§ PETUNJUK: Menurut tulisan tentang perjalanan bahasa Melayu menjadi bahasa nasional, bahasa apa yang cenderung dipakai para elite nasionalis dalam ranah sosial-politik?

§ KUTIPAN HALAMAN:
-- Misbahus Surur
PERJALANAN bahasa Melayu menjadi bahasa nasional, bukanlah perjalanan yang gampang. Kendati ihwal transformasi bahasa, dari bahasa daerah menuju bahasa kebangsaan, jamaknya menjadi hal yang lumrah. Untuk kasus bahasa Melayu, pilihan kepadanya bukan berdasarkan suatu yang singkat, melainkan melewati proses dan pertimbangan yang cukup panjang dan melelahkan. Beberapa pertimbangan itu seperti; tersebarnya ”ragam” bahasa Melayu ke seantero Nusantara, jauh sebelum bahasa ini dikonversi menjadi bahasa nasional (1928). Aspek lainnya adalah perilaku kebahasaan para nasionalis (elite politik) yang kala itu juga diam-diam mengarah ke sana. Berdasarkan telisik Hoffman (Badri Yatim, 1999) misalnya, dalam lingkup keluarga, para elite itu biasa memakai bahasa daerah masing-masing. Namun dalam ranah sosial-politik, mereka cenderung menggunakan bahasa Belanda. Kendati begitu, ada yang tak masuk telisik ini. Seperti penggunaan bahasa Jawa ngoko O.S. Tjokroaminoto dalam sebuah kongres di Malang tahun 1932. Juga sebuah riwayat penggunaan bahasa Melayu (pidato) Soekarno sewaktu masih duduk di bangku HBS Surabaya. Didorong oleh ketidaksetujuannya pada pidato ketua Studieclub yang berisi anjuran supaya generasi muda menguasai bahasa Belanda. Kala itu, Soekarno malah menganjurkan segenap komponen perkumpulan agar mengembangkan bahasa Melayu.

§ DATA YANG DIBERIKAN:
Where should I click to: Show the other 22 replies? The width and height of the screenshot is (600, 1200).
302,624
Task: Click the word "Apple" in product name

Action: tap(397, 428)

§ HASIL DI BAWAH: Dalam ranah sosial-politik, mereka cenderung menggunakan bahasa Belanda.